### SUPPLIED PASSAGE

↓↓↓

At one point they hinted they may hand down a decision in November but that seems optimistic to me.
That is wishful thinking. Joe Blow's four year old 625 was declared an "Infringing Product", and with the clear and concise reading of the injunction, has been ordered disabled. Placing some modified software on that receiver didn't change the defintion.
I see you've flip-flopped on the meaning of "Infringing Product", and the interpretation of that phrase still doesn't match the definition of the court.
Where is the flip flop? Be specific, otherwise you are just throwing accusations around like TiVo.
I enjoy this thread.
The case, as described, is complex. But if a one can escape being found to have acted contemptuously by simply changing the software without giving the judge a chance to review the change first, just seems wrong.
dish/sats and the judge say the software is changed, and even not colorably different, then all dish has to do is say, nope we changed the software again, etc. haha!
what a joke the legal system is if this stuff works. (please don't ask me to define 'works.')
jacmyoung's and dish/sat's arguments are some of the finest examples of sophistry i've ever had the pleasure of reading.
Two different positions, and constantly adding words to a definition that stands on its own.
The reality is that the term "Infringing Products" was defined as the eight models of DVR found infringing. All but 192K of those enumerated units in use by customers were captured by the disable provision.
Changing the software does not make the "Infringing Products" a new device, nor does it change the definition of "Infringing Products".
Heck, just to be clear, Joe Blow's four year old 625 was evaluated and DISH/SATS was found in contempt TWICE for the exact same unit: failure to disable and continuing to infringe.
You obviously have not enjoyed reading enough. E* has a perfect explanation of why they should not have to seek “pre-approval” of a new software modification, and they are in fact contesting the “pre-approval” provision in this amended injunction.
The reason is simple, if an infringer must seek pre-approval, it means the old products will continue to infringe and not allowed to be used, while the modified products cannot be rolled out until such time the court completes its review of the modification and decides that the modification is a go. We all know how long usually it takes for a court to review anything. It took Judge Folsom over a year to decide if the modification was infringing or not. Not to mention the patent owner can try to delay the pre-approval process too and drag it on and on.
If the infringer should seek a pre-approval before implementation, who should be responsible for the delay in pre-approval and delay in modified products from rolling out? Can the taxpayers afford to pay such lost profit due to the lengthy delay of the rollout of the modified products? Are the courts ready to accept liability for delaying products rollout?

↑↑↑

### EXERCISE SET
1. Decide whether each statement agrees with the injunction thread, answering yes or no and quoting the words that settle it: (a) Joe Blow's 625 was four years old; (b) Judge Folsom took less than six months to decide whether the modification was infringing; (c) the term "Infringing Products" was defined as eight models of DVR.
2. According to the injunction thread, how many of the enumerated units in use by customers were not captured by the disable provision?
3. Reproduce the part of the injunction thread that begins at the words "I enjoy this" and stops after the words "on its own.".
Base every response solely on the injunction thread.

### GIVEN INFORMATION
↓↓↓

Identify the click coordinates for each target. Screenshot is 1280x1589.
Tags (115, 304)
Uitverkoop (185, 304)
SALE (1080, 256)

↑↑↑

### SOLUTIONS FOR EACH TASK
1.
(a) Yes: "Joe Blow's four year old 625"
(b) No: "It took Judge Folsom over a year to decide if the modification was infringing or not."
(c) Yes: "the term "Infringing Products" was defined as the eight models of DVR found infringing"

2. 192K of those units.

3.
I enjoy this thread.
The case, as described, is complex. But if a one can escape being found to have acted contemptuously by simply changing the software without giving the judge a chance to review the change first, just seems wrong.
dish/sats and the judge say the software is changed, and even not colorably different, then all dish has to do is say, nope we changed the software again, etc. haha!
what a joke the legal system is if this stuff works. (please don't ask me to define 'works.')
jacmyoung's and dish/sat's arguments are some of the finest examples of sophistry i've ever had the pleasure of reading.
Two different positions, and constantly adding words to a definition that stands on its own.